Document segment.
·····

Photo: Brett Coomer, Staff

 

              Igloo Products Corp. says it began using the H-2B visa program because it can’t fill all its openings with local workers.

Longtime union leader Michael Cunningham didn’t know much about work visas when he heard about certified letters piling up at Texas AFL-CIO headquarters.

“There was a flood of them,” said Cunningham, describing two boxes he sorted through in 2006 after a change in immigration law required companies seeking foreign workers to inform local labor unions. Some companies sought a few temporary welders, roofers and other construction workers. Others wanted 100 or more. And their wage offers were $3 to $10 less per hour than what U.S. construction workers were earning.

It appeared to him that employers were bringing in foreign workers to fill jobs they said U.S. workers didn’t want – except that U.S. job seekers often didn’t know about them.

Cunningham started challenging the visas on various grounds, an early foray in an ongoing battle over the work permits – which companies say they must have to meet labor needs and worker advocates say can undermine U.S. wages.

Jacob Monty, an immigration lawyer with Monty & Ramirez in Houston who represents employers trying to hire foreign workers, says visa delays can be devastating to clients who expect a steady flow of foreign workers to staff their landscaping operations, construction companies and restaurants.

Twice each year, the government issues 33,000 temporary non-agricultural foreign work permits, called H-2B visas, on a first-come, first-served basis. A sudden surge of U.S. applicants or other disruptions can hang up a company’s visa applications, forcing it to the back of the line.”It’s like getting them on crack,” said Monty – comparing employers’ need for the visas to an addiction that they may not be able to satisfy when unions challenge an application.

Cunningham, an insulator who had risen to lead the Texas State Building & Construction Trades Council, studied the rules and challenged many applications on simple errors like timeliness and proper job posting language, or on whether the jobs really were temporary.

He also asked union leaders to demonstrate that enough U.S. workers were available to fill the jobs. If a company wanted 100 foreign welders, union members would flood the company’s fax machine with résumés.

Cunningham estimates that during the past decade the coordinated effort has kept more than 50,000 foreign construction workers from obtaining temporary visas to work in the U.S., including thousands along the Gulf Coast.

The U.S. Department of Labor grants more temporary worker visas in Texas than in any other state, and for each one an employer must prove no U.S. workers are available.

In the federal fiscal year ending Sept. 30, 2014, the Labor Department gave companies permission to hire 93,649 foreign workers, including 14,195 in Texas, according to the department’s employment and training administration.

·····

Supplied material.
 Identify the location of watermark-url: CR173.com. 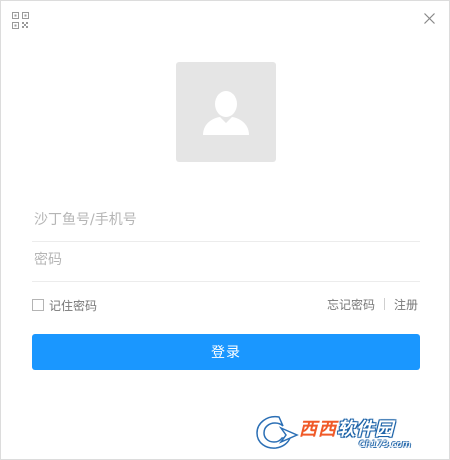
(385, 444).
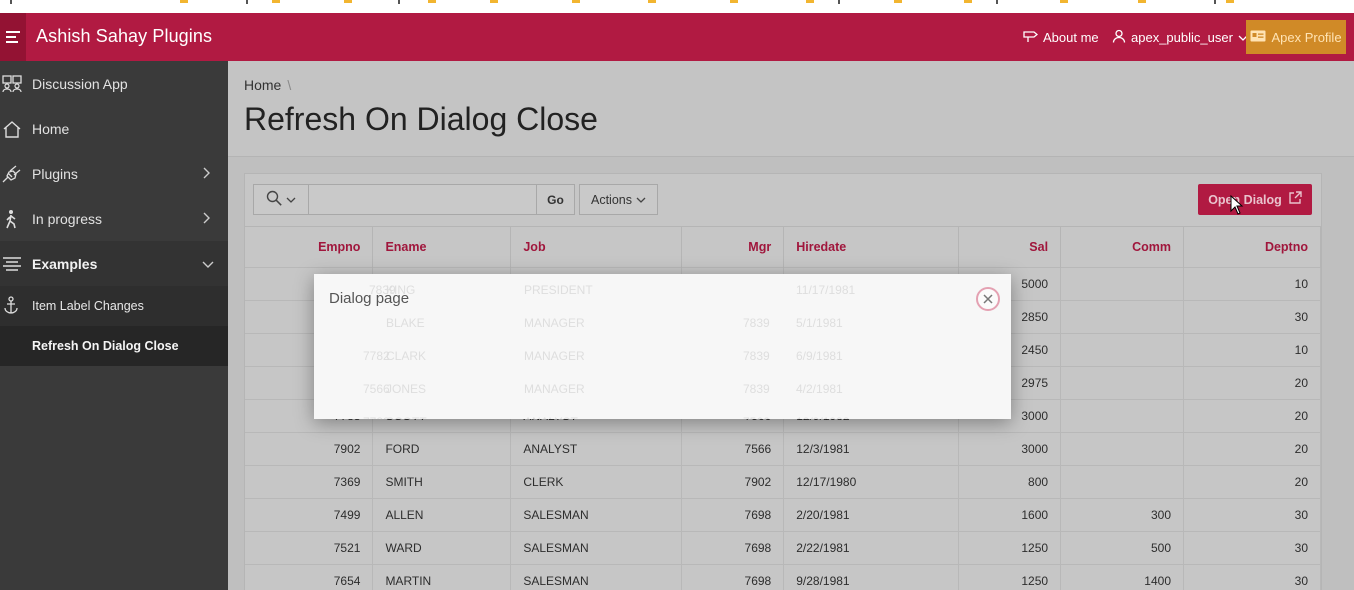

·····

Instruction 1.
Can you retype the H-2B visa article from "Longtime union leader" to "Texas AFL-CIO headquarters."?
Instruction 2.
How would you sum up the H-2B visa article in two sentences?

Answer 1.
Longtime union leader Michael Cunningham didn’t know much about work visas when he heard about certified letters piling up at Texas AFL-CIO headquarters.

Answer 2.
After sorting through a flood of letters in 2006 from companies seeking foreign workers, union leader Michael Cunningham began challenging H-2B visa applications by citing errors, questioning whether the jobs were really temporary, and having union members send résumés to show that U.S. workers were available. Companies say they need the visas to meet labor needs, while worker advocates say the visas can undermine U.S. wages, and Cunningham estimates that the effort has kept more than 50,000 foreign construction workers from obtaining temporary visas over the past decade.